13Vgl. Hailbronner/Gnatzy, in: Hailbronner/Kau/Gnatzy/ Weber, Staatsangehörigkeitsrecht, 7. Aufl. 2022, StAG § 10 Rn. 144.
14Insofern hätte das Verwaltungsgericht die Beklagte im Fall eines Obsiegens der Kläger zu 2. bis 4. nur zu einer ermessensfehlerfreien (Neu-)Bescheidung verpflichten können, so dass der Regelfall einer Reduzierung nach Nr. 1.4 des Streitwertkatalogs vorliegt. Vor diesem Hintergrund hält der Senat nicht an der in seiner Entscheidung vom 17. Juni 2024 ‑ 19 E 246/24 ‑ geäußerten Rechtsauffassung fest, wonach die auf Verpflichtung der Behörde zur Bescheidung des auf Ermessenseinbürgerung gerichteten Einbürgerungsantrags nach § 10 Abs. 2 StAG erhobene Untätigkeitsklage in ihrer Reichweite nicht hinter einer Klage auf Einbürgerung zurückbleibt und daher keine Reduktion nach Nr. 1.4 des Streitwertkatalogs geboten sein sollte.

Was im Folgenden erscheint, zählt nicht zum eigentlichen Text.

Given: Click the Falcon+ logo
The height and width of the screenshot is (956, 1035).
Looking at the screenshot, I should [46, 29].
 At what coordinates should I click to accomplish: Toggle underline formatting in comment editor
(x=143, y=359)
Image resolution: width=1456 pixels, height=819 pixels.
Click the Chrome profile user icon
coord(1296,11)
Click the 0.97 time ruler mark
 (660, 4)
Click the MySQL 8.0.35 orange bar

15Vgl. OVG NRW, Beschluss vom 17. Juni 2024 ‑ 19 E 246/24 ‑ juris Rn. 19, unter Verweis auf Bay. VGH, Beschluss vom 16. November 2011 ‑ 5 C 11.2541 ‑ juris, Rn. 4.
16Danach ist pro Kind die Hälfte des für eine entsprechende Vornahmeklage festzusetzenden Streitwerts, mithin die Hälfte des nach Nr. 42.1 des Streitwertkatalogs festzusetzenden doppelten Auffangwerts (5.000,00 Euro pro Person), festzusetzen. Daraus ergibt sich vorliegend, dass der Streitwert 25.000,00 Euro (10.000,00 Euro für den Kläger zu 1. + 3 x 5.000,00 Euro für die Kläger zu 2. bis 4.) beträgt.
17Der Kostenhinweis ergibt sich aus § 68 Abs. 3 GKG.
18Dieser Beschluss ist unanfechtbar (§ 152 Abs. 1 VwGO, § 66 Abs. 3 Satz 3, § 68 Abs. 1 Satz 5 GKG).